INSTRUCTIONS FOR THE TASK:
Exact reproduction required: the lines below from the line with "Click the red L" to the line with "Given: Click the lightning", both ends included, and no others.

Saved data entries:
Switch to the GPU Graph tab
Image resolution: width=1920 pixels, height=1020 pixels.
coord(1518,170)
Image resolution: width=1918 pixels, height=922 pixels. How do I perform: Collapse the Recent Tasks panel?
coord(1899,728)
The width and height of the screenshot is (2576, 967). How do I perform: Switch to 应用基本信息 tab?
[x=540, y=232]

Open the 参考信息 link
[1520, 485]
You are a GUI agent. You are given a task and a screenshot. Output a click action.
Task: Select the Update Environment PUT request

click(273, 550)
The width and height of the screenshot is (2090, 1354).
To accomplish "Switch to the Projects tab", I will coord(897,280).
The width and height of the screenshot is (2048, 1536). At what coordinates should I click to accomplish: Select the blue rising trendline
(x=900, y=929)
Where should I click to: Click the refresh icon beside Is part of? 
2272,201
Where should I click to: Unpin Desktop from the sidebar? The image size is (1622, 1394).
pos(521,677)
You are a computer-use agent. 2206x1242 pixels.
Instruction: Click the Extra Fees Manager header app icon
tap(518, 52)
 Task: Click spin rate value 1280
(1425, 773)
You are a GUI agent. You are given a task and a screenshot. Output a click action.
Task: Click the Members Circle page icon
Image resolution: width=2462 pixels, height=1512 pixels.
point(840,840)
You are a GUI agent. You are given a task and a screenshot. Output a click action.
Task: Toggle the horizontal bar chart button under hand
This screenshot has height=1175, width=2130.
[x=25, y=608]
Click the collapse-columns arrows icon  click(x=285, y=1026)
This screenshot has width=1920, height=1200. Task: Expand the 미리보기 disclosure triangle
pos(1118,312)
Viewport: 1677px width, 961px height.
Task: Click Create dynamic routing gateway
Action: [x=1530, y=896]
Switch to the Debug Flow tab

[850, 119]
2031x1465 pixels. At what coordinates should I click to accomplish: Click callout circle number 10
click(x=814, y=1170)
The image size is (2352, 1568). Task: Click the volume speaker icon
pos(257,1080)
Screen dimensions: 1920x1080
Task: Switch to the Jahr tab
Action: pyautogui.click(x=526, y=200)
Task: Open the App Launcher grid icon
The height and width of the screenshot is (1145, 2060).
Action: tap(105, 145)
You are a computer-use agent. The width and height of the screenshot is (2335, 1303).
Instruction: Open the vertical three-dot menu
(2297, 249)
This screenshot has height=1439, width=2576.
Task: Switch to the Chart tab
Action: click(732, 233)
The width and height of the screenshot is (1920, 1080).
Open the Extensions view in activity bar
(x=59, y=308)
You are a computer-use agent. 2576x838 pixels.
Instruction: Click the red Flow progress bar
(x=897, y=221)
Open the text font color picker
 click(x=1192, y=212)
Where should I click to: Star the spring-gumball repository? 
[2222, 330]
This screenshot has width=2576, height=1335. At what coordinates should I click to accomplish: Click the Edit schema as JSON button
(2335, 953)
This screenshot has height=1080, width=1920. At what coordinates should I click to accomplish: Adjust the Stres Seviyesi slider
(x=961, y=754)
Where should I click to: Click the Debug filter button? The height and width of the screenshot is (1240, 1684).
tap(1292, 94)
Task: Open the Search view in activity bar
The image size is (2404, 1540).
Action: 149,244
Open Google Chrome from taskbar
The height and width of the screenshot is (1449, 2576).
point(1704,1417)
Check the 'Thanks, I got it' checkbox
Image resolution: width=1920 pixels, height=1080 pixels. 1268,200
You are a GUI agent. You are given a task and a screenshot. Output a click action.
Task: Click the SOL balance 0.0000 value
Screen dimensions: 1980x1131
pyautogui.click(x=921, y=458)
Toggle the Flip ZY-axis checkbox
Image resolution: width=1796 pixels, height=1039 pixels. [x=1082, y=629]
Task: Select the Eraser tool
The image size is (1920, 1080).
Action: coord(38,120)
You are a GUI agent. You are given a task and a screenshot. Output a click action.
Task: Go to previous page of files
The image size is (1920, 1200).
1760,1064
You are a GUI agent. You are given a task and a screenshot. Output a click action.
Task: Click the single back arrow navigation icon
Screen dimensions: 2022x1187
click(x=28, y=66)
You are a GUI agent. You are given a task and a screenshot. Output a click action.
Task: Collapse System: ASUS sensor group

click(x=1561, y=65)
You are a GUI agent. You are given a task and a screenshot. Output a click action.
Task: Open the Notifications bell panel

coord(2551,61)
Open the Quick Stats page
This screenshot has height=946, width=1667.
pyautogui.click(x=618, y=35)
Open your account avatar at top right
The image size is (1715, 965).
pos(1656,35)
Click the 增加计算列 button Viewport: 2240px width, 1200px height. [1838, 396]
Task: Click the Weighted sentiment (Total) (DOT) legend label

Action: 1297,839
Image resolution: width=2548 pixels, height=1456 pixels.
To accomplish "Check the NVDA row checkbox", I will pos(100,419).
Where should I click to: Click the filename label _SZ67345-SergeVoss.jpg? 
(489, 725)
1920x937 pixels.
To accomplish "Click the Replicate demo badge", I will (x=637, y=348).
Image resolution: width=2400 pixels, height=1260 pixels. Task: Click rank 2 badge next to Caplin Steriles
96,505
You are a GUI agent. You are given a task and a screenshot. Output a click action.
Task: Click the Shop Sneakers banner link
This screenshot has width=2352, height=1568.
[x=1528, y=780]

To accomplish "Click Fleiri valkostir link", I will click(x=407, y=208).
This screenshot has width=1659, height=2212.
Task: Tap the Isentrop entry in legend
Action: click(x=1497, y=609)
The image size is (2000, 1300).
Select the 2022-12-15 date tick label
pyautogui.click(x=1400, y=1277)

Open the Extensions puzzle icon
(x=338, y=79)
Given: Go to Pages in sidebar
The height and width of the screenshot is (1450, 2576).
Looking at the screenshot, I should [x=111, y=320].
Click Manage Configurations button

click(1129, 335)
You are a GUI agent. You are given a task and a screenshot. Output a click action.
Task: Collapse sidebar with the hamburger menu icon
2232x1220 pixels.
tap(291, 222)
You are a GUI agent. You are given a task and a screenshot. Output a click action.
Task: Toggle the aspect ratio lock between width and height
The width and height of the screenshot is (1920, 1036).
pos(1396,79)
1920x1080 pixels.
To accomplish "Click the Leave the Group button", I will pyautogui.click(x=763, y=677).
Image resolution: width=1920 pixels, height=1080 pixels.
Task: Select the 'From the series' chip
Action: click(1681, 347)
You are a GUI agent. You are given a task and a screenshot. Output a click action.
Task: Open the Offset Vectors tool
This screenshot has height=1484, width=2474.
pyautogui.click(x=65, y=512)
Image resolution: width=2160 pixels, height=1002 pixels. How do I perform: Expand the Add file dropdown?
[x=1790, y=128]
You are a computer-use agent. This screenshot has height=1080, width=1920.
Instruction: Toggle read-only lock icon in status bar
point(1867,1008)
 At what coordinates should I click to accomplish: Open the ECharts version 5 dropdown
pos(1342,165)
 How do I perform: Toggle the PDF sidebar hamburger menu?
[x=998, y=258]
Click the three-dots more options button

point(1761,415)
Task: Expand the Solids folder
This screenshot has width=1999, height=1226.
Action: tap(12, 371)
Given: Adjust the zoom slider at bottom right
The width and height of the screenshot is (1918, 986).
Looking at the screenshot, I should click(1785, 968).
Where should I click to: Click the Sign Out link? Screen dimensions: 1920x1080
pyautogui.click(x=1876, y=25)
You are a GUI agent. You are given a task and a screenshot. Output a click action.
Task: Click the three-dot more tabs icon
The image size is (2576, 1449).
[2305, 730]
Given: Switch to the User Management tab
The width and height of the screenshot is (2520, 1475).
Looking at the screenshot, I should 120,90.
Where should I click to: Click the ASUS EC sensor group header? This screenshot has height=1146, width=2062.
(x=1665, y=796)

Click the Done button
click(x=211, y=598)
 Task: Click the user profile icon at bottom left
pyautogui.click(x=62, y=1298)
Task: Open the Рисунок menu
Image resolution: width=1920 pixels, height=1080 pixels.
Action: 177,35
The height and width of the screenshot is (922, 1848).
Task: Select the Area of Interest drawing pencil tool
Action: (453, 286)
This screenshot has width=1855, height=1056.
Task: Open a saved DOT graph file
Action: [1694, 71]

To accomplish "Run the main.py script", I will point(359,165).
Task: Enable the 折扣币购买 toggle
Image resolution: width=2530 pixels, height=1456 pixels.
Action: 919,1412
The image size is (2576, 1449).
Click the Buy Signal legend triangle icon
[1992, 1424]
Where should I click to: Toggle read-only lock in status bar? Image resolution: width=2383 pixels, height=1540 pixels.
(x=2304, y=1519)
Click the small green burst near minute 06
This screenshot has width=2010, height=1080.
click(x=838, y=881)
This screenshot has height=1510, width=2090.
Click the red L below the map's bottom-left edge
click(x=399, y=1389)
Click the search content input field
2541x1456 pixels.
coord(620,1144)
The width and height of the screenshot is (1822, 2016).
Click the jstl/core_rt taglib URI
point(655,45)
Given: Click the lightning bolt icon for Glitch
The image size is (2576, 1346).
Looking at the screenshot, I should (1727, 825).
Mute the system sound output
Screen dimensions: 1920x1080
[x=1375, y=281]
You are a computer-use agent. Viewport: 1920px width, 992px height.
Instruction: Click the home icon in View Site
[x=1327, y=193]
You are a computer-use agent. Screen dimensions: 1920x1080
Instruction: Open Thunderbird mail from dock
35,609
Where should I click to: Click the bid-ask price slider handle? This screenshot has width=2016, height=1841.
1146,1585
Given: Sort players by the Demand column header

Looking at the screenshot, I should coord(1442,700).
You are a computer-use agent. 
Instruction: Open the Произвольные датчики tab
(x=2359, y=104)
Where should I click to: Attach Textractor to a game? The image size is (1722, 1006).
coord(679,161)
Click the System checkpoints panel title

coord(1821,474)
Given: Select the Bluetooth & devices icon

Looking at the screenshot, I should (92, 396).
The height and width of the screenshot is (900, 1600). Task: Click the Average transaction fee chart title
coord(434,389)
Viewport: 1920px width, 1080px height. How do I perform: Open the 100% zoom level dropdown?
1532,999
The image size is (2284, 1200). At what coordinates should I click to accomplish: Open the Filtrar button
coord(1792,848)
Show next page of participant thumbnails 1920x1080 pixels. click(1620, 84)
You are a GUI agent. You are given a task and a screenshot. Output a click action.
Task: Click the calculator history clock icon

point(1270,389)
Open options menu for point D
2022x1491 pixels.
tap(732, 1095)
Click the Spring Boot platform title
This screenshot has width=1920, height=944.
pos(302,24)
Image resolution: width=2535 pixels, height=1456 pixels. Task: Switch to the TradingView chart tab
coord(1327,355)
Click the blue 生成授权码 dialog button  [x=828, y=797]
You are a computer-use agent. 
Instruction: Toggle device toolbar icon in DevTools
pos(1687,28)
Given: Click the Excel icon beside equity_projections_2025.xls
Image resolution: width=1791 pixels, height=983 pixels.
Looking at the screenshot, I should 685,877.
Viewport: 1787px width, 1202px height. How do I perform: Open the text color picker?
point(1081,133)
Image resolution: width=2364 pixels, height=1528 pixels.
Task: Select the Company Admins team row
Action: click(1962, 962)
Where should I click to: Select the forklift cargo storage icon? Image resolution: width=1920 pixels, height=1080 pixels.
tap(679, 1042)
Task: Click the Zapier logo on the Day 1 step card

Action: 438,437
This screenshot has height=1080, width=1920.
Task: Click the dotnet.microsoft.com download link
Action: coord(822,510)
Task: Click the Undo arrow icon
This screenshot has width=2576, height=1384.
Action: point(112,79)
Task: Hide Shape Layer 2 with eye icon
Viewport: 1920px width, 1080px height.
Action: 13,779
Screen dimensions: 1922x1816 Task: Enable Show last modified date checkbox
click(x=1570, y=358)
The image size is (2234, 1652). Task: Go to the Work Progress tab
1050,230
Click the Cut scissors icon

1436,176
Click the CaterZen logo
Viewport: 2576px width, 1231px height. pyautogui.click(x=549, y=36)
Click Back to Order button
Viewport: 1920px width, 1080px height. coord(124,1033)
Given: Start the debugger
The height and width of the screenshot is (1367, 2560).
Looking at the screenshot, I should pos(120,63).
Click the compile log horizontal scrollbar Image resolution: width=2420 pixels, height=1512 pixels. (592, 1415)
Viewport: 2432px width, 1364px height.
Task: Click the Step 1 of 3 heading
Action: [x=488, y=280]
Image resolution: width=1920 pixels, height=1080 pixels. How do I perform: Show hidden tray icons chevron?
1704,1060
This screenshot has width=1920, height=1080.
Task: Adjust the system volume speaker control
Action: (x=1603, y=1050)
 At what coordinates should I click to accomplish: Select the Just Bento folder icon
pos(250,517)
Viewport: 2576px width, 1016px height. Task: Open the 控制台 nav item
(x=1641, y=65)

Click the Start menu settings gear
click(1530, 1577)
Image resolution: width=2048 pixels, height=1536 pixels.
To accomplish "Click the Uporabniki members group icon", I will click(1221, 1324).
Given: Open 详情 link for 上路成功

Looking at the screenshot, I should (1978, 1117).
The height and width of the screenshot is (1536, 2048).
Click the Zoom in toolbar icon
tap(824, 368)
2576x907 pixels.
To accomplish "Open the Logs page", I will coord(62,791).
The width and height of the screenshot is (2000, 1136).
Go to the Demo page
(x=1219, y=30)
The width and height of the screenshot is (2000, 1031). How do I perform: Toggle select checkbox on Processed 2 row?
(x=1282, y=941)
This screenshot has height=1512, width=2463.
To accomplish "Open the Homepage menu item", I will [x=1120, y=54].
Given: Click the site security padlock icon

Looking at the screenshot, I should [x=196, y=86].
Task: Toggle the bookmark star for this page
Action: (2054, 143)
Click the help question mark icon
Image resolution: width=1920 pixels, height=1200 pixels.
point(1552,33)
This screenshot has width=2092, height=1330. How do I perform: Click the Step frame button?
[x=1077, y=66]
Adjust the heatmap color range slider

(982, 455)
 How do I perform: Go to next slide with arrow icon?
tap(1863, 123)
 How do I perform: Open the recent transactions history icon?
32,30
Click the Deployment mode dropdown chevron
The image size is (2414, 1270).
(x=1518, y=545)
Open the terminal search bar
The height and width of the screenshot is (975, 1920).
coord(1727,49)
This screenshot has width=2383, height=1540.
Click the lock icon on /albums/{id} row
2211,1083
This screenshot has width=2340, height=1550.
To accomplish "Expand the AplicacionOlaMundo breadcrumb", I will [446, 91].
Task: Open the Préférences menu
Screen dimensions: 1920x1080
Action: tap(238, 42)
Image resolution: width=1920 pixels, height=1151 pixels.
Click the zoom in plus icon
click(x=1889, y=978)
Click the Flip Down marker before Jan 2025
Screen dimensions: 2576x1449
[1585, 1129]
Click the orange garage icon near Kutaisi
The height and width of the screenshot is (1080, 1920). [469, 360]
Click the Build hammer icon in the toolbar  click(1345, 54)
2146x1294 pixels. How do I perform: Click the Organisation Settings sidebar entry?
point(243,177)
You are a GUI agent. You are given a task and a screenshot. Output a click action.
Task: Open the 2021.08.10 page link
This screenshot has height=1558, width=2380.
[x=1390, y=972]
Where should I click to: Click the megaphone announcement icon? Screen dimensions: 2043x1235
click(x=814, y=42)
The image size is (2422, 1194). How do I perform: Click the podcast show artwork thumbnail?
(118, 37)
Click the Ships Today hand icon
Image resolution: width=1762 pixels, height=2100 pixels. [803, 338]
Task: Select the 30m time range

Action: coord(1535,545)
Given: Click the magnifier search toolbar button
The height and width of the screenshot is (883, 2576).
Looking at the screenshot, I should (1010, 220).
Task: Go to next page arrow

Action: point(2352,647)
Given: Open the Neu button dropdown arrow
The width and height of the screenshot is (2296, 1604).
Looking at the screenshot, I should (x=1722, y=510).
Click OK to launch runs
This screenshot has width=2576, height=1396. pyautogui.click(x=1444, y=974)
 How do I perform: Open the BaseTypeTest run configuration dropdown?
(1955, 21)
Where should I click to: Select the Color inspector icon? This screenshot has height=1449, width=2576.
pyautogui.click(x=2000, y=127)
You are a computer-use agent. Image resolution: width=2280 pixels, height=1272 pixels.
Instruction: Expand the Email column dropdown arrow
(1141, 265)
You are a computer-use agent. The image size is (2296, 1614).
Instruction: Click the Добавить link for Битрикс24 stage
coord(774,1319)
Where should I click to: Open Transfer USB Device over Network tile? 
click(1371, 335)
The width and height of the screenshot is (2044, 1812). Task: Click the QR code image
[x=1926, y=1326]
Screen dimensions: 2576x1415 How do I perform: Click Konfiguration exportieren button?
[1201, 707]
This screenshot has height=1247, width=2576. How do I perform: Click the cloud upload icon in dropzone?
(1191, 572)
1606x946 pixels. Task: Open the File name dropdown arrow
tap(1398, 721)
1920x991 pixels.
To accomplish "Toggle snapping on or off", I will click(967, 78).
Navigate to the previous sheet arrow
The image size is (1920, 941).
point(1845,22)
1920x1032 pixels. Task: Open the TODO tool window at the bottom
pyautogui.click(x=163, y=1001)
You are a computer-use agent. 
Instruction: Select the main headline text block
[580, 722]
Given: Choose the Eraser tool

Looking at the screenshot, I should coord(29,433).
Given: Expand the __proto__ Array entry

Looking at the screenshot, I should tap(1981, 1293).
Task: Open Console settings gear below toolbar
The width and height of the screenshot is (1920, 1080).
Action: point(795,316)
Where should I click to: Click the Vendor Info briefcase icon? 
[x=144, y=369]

RESPONSE:
Click the red L below the map's bottom-left edge
click(x=399, y=1389)
Click the search content input field
2541x1456 pixels.
coord(620,1144)
The width and height of the screenshot is (1822, 2016).
Click the jstl/core_rt taglib URI
point(655,45)
Given: Click the lightning bolt icon for Glitch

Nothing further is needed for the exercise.